Suatu Hari Ketika Hujan Bicara
Oleh : Vianda Alshafaq
Dia mengetuk-ngetukkan bolpoin ke dagunya, matanya sedikit memicing, dahinya berkerut—khas orang yang sedang berpikir sekali. Sebuah buku tulis yang hanya menyisakan sedikit halaman kosong, dia telantarkan begitu saja di atas meja; secangkir kopi yang masih mengepulkan asap juga ada di sana; sementara di luar sana, di balik jendela, hujan tengah berdendang indah, sembari berdansa dengan daun-daun. Ah, benar-benar suasana yang indah untuk memulai sebuah tulisan, seharusnya.
Karena tak menemukan apa pun untuk ditulis, dia meletakkan penanya di atas buku. Dia ketukkan jari-jari tangan kirinya di atas meja seolah-olah sedang bermain piano dan mengikuti irama yang hujan ciptakan.
Tiba-tiba, sepasang pengunjung menduduki meja di sebelahnya. Sepertinya mereka sepasang kekasih.
“Hujan memang selalu romantis, ya, Sayang,” celetuk sang wanita dengan mengukir senyum termanis di wajahnya.
Dia mengernyit. Kemudian bergidik ngeri. Tiba-tiba dia menggelengkan kepalanya, mengenyahkan pikiran-pikiran aneh yang bergelut di otaknya. Dia kembali melihat ke luar. Keadaan masih sama. Hujan lebat. Saking lebatnya, air itu terlihat menggenangi jalan, meski tak tinggi. Hanya sebatas terlihat genangan.

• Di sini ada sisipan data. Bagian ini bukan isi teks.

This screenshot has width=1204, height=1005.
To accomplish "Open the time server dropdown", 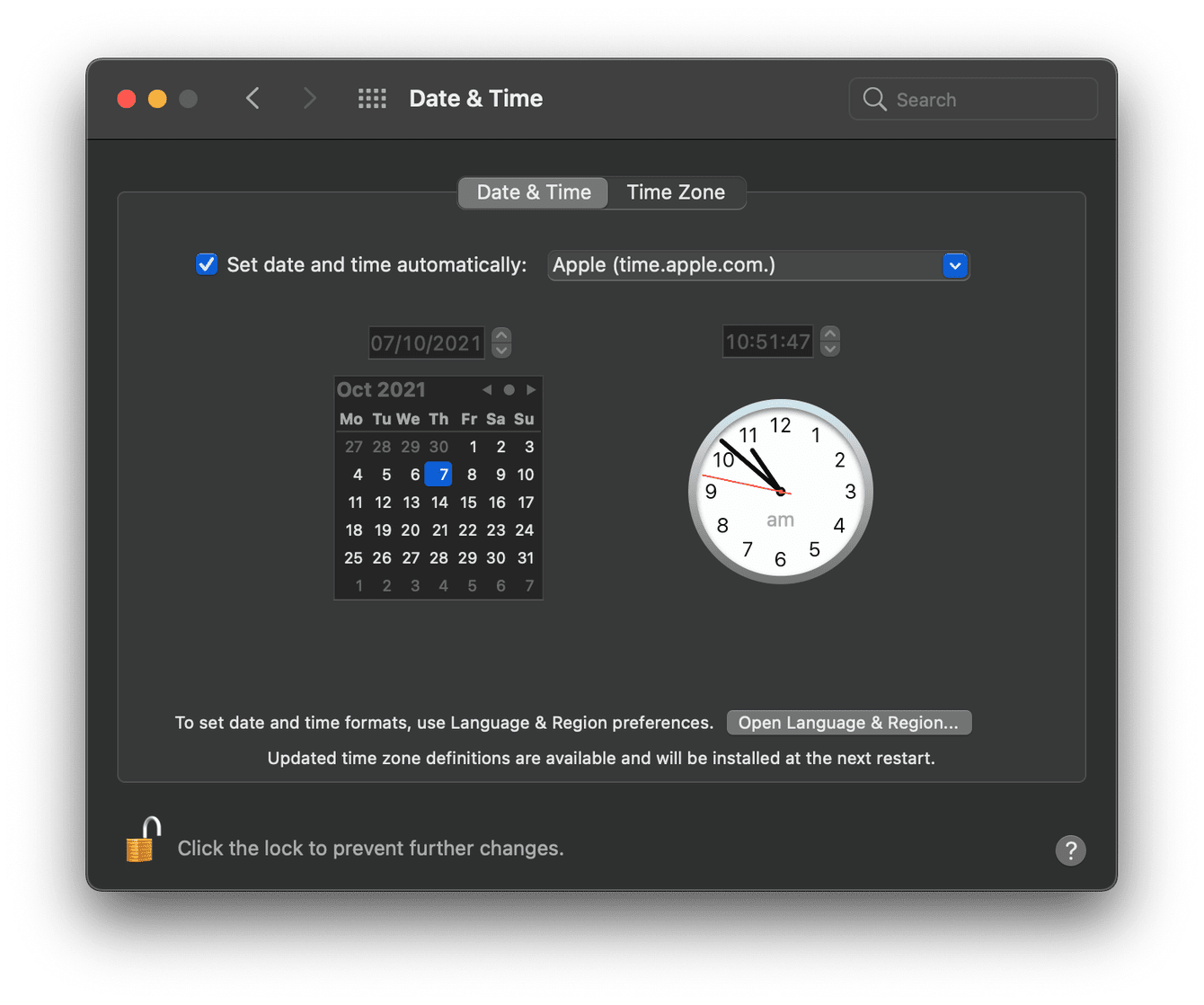I will [955, 265].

“Apa hubungannya hujan dengan romantis?” Entah kepada siapa dia mengajukan pertanyaan itu. Barangkali dia mengutarakan pertanyaan itu kepada satu-dua orang yang melintas di depan matanya, berjalan di luar jendela sembari menggunakan sebuah payung.
Karena lelah memikirkan apa yang tidak bisa dia jawab, dia mengalihkan pikirannya pada ponsel. Barangkali ada “sesuatu” yang bisa dia temukan. Dia menggeser layar ponselnya, sesekali menekan bagian tengah layarnya sebanyak dua kali.
Hujan selalu membicarakan kenangan. Kapan pun dia datang, dia selalu mengingatkanku pada masa yang sudah hilang.
Itu adalah kalimat sebuah postingan yang lewat di berandanya. Postingan seorang teman yang cukup dekat dengannya.
“Dia sudah gila. Apa hubungannya hujan dengan kenangan? Tidak ada sama sekali!” Dia memilih untuk menutup ponselnya karena bosan. Dia masih belum menemukan “sesuatu” untuk ditulis.
Dia kembali berpikir, mungkin saja dia sudah melewatkan sesuatu yang “layak” untuk ditulis. Setelah beberapa saat, dia meraih kembali penanya, lalu membuka buku yang tadi sempat dia tutup karena tak tahu harus menulis apa.
Jika hujan bisa berbicara, apa yang akan dia sampaikan?
Dia menulis kalimat itu di bukunya. Kemudian, dia menyeruput kopinya yang sudah mulai dingin.
“Sudah saatnya aku kembali menulis.”
***
Sudah tiga puluh menit berlalu. Dia sudah menuliskan bagaimana sepasang kekasih mengaitkan hujan dengan keromantisan, bagaimana seseorang menyalahkan hujan atas kenangan pahit yang datang. Dan, dia juga menuliskan bagaimana jika hujan bisa berbicara, apa yang mungkin akan dia sampaikan.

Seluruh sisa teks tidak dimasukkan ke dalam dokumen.